Une des raisons de ce manque de connaissance, c’est le très faible développement du cinéma yéménite, un cinéma qui produit peu et qui s’exporte encore moins. C’est pourquoi Amr Gamal, réalisateur de 40 ans qui vient du théâtre, a tenu à ce que son film fasse office de témoignage de ce qu’est, en ce moment, la vie à Aden, la grande ville du Yémen du Sud, un témoignage à la fois pour les générations futures et pour les spectateurs du monde entier. Il a donc choisi de faire de la ville d’Aden, une ville qui souffre régulièrement de coupures dans l’alimentation en électricité, un personnage important de son film et il a opté pour un format scope lui permettant d’utiliser des plans larges à même de montrer la ville et son architecture. L’histoire de Ahmed et Isra’a lui a été inspirée par l’histoire vraie d’un ami et de sa femme. Il a fait de Ahmed un homme qui travaillait pour la télévision mais qui a démissionné à cause des salaires qui n’arrivaient pas. Devenu chauffeur, ce sont les frais de réparation pour des éléments d’une voiture qui ne lui appartient pas en propre qui lui causent des soucis, d’autant plus si le véhicule qui a causé l’accrochage est un pick-up de l’armée qui s’est bien gardé de rester sur place pour constater les dégâts.

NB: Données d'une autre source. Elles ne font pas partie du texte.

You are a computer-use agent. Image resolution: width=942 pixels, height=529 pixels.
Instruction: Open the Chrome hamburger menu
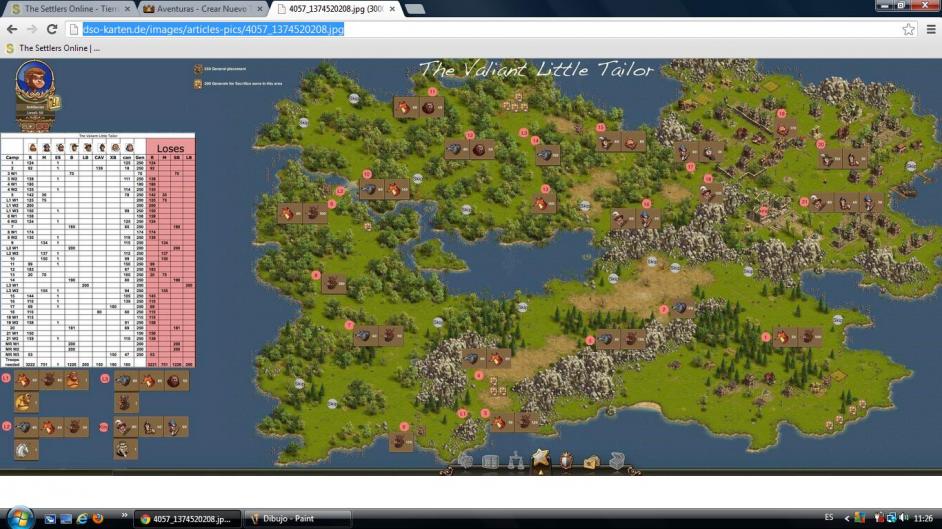click(x=930, y=29)
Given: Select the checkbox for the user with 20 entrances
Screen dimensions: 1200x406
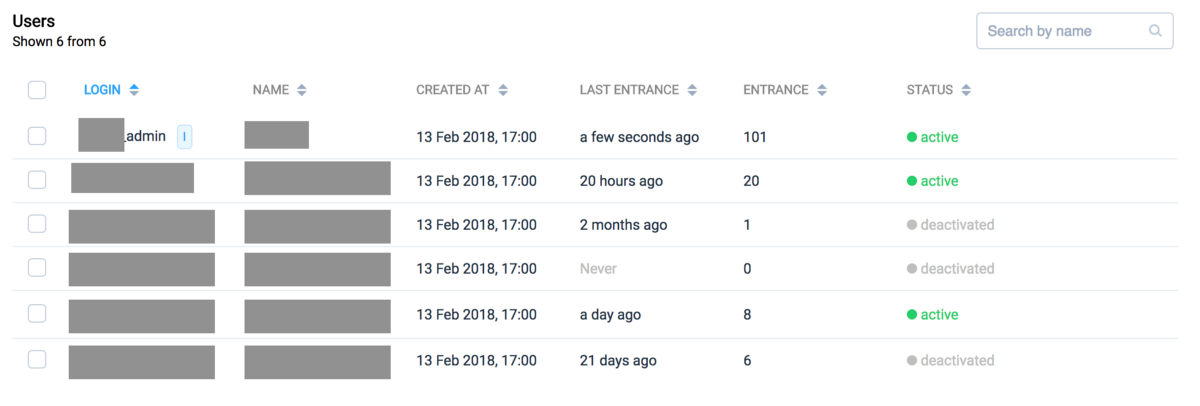Looking at the screenshot, I should click(x=37, y=180).
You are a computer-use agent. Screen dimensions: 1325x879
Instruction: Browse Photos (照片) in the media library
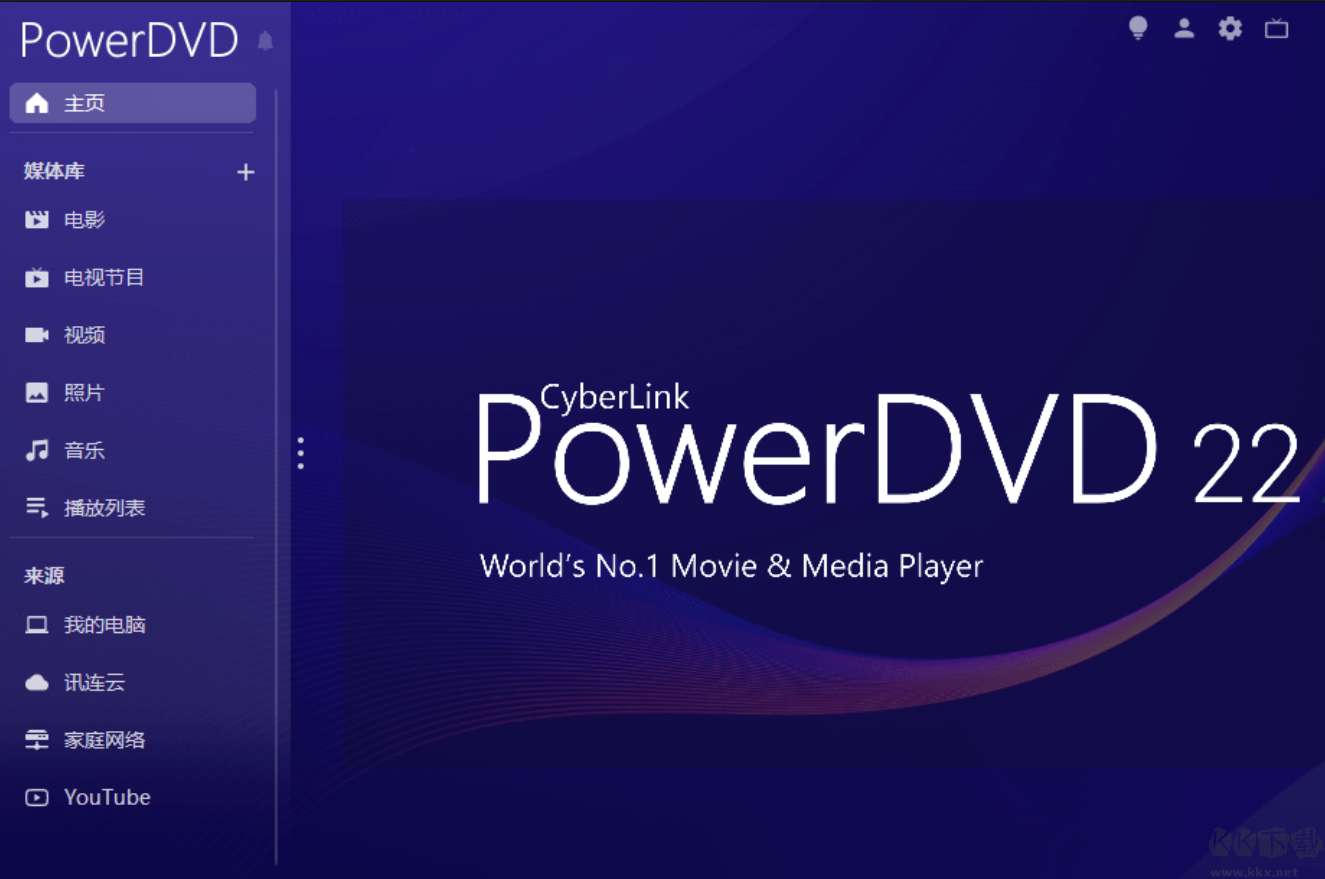[84, 391]
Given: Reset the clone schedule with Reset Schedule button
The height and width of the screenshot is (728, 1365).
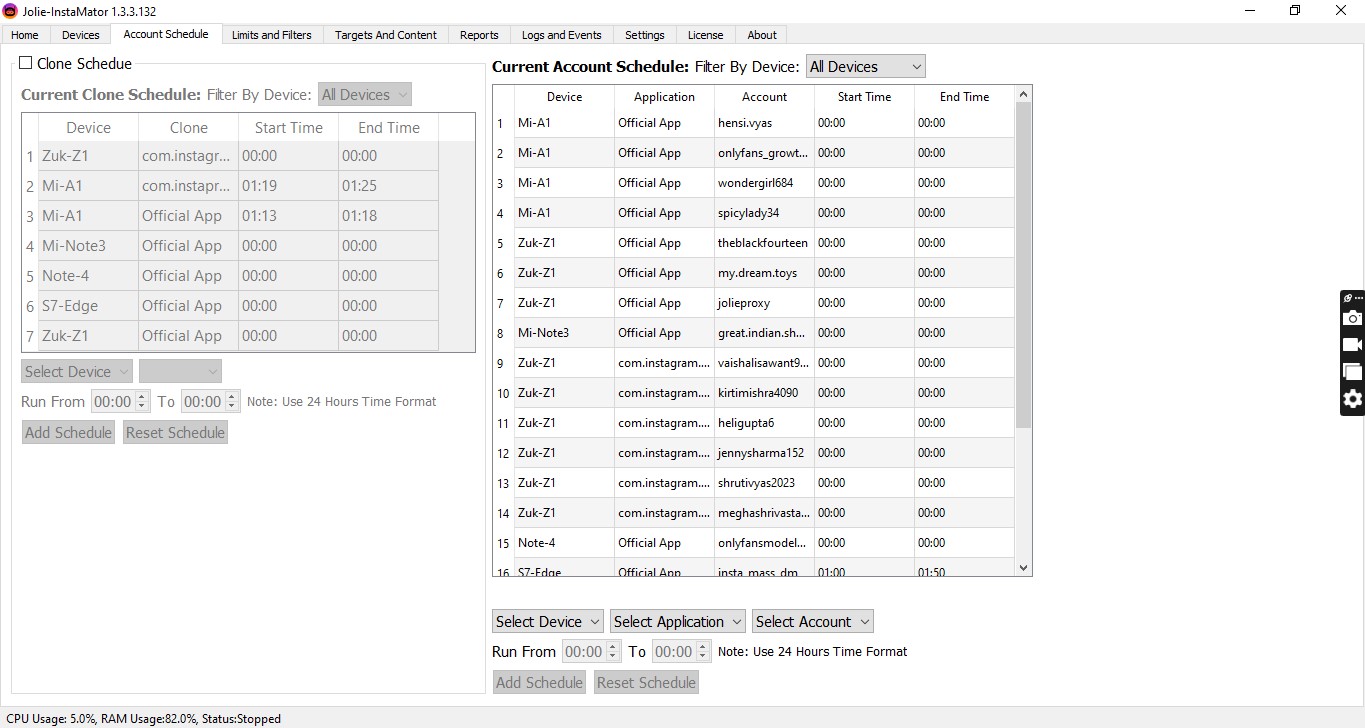Looking at the screenshot, I should (175, 432).
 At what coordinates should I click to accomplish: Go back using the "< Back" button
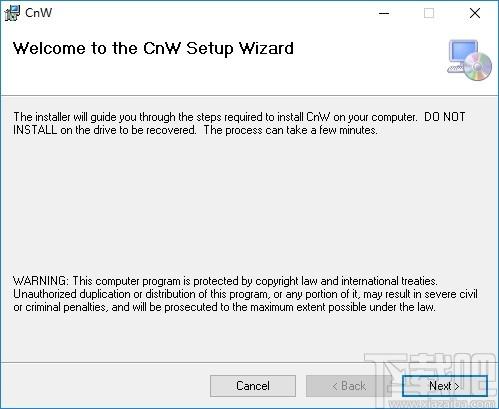tap(349, 386)
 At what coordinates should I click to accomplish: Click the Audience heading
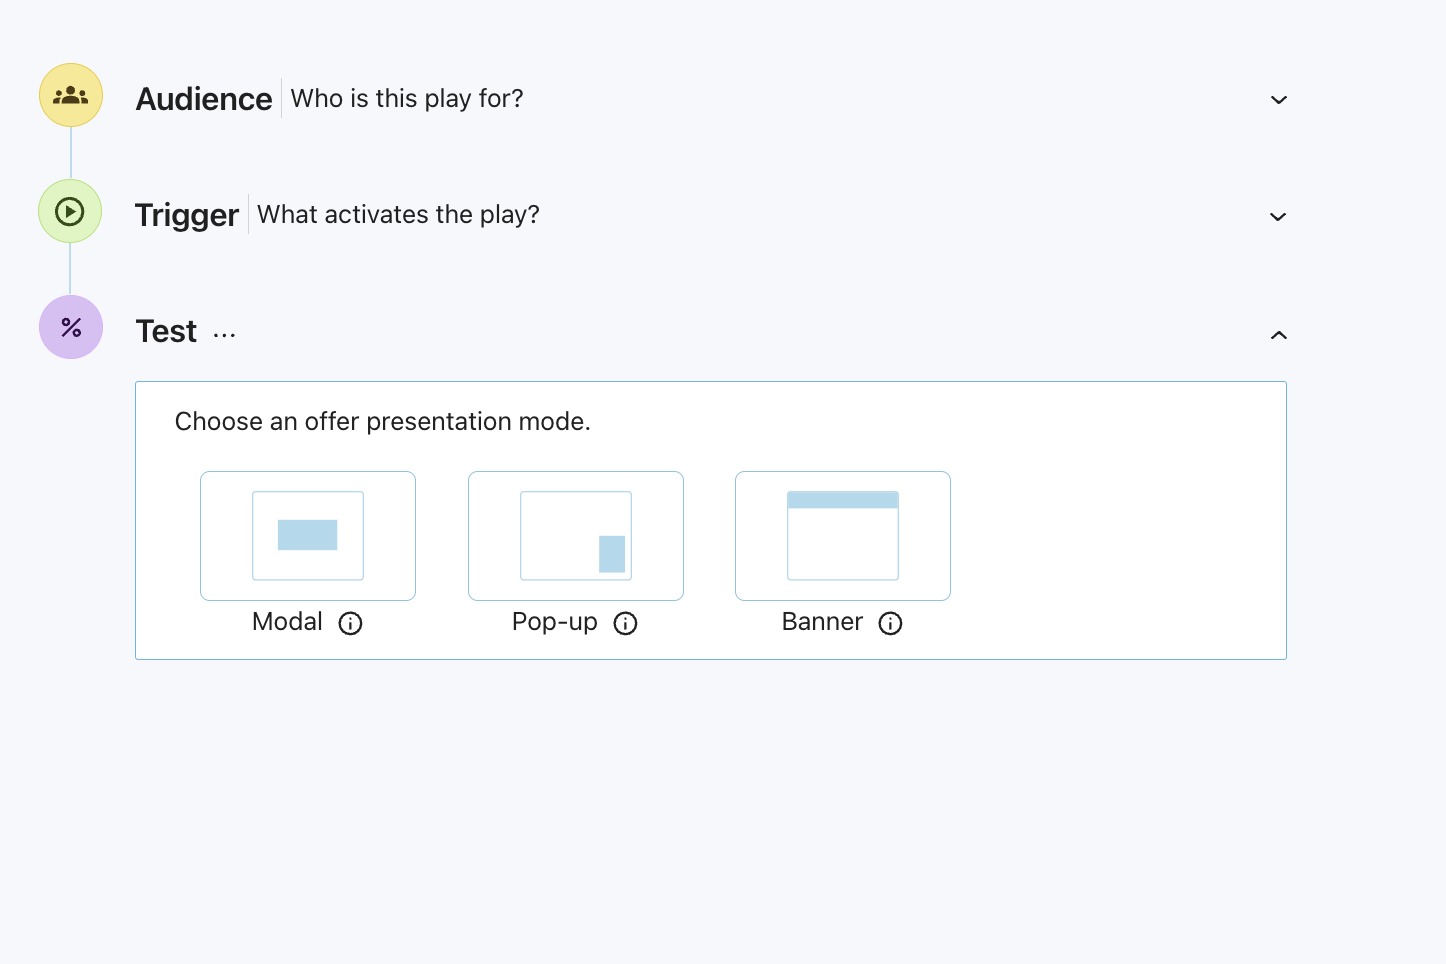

A côté du sujet de l’avortement, un autre volet important de la vie des familles yéménites en général et, plus particulièrement, de celle formée par Isra’a et Ahmed, est traité de façon approfondie dans Les lueurs d’Aden, celui de l’éducation. Au moment où se déroule l’action, les écoles sont sur le point de rouvrir après une période où l’instabilité dans le pays avait entraîné leur fermeture. Mais laquelle choisir ? L’école publique dont les enseignants sont souvent en grève du fait des salaires qui n’arrivent pas et qui manque de pupitres et de manuels scolaires ou bien l’école privée avec des frais de scolarité beaucoup trop élevés pour la grande majorité des yéménites ? Quant au grave sujet de l’avortement, on en arrive presque à s’amuser au constat des divergences profondes entre les différents théologiens de l’Islam, certains considérant qu’il ne peut jamais être autorisé, d’autres l’autorisant jusqu’au 40ème jour de grossesse, d’autres enfin, l’autorisant jusqu’au 120ème jour en se référant à l’interprétation faite vers l’an 800 par l’imam Ash-Shâfi’î de l’hadith  selon lequel Allah n’envoie l’ange qui insuffle l’âme qu’au 120ème jour de grossesse. Ahmed et Isra’a sont croyants et cette dernière interprétation a bien sûr leur préférence, mais il semble très difficile de trouver un médecin en phase avec cette interprétation et qui accepterait de procéder à l’avortement de Isra’a. Même le docteur Muna, une amie de Isra’a qui prétend même être une sœur pour elle, se montre très partagée entre son amitié pour Isra’a dont la détresse la touche et sa très grande foi qui lui interdit de pratiquer un avortement.

Pour ce film proche du documentaire, Amr Gamal a choisi des interprètes ayant, au minimum, une petite expérience du jeu d’acteur : Khaled Hamdan, l’interprète d’Ahmed, il l’a connu à l’école et il avait déjà fait un peu de théâtre ; Abeer Mohammed, l’interprète de Isra’a, et Samah Alamrani, qui joue le docteur Muna, ont toutes deux tenu de petits rôles dans des séries télévisées. Face à ce manque d’expérience, Amr Gamal a choisi une réalisation en plans fixes, permettant d’après lui d’obtenir de ses interprètes un jeu plus naturel ne nécessitant pas de nombreuses répétitions, permettant aussi de ne pas avoir à refaire la lumière pour chaque nouveau plan. Film très fort et très enrichissant quant à la vie quotidienne dans un pays que l’on connaît très mal, Les lueurs d’Aden faisait partie de la sélection Panorama lors de la Berlinade 2023 et il y a reçu le Prix décerné par Amnesty International.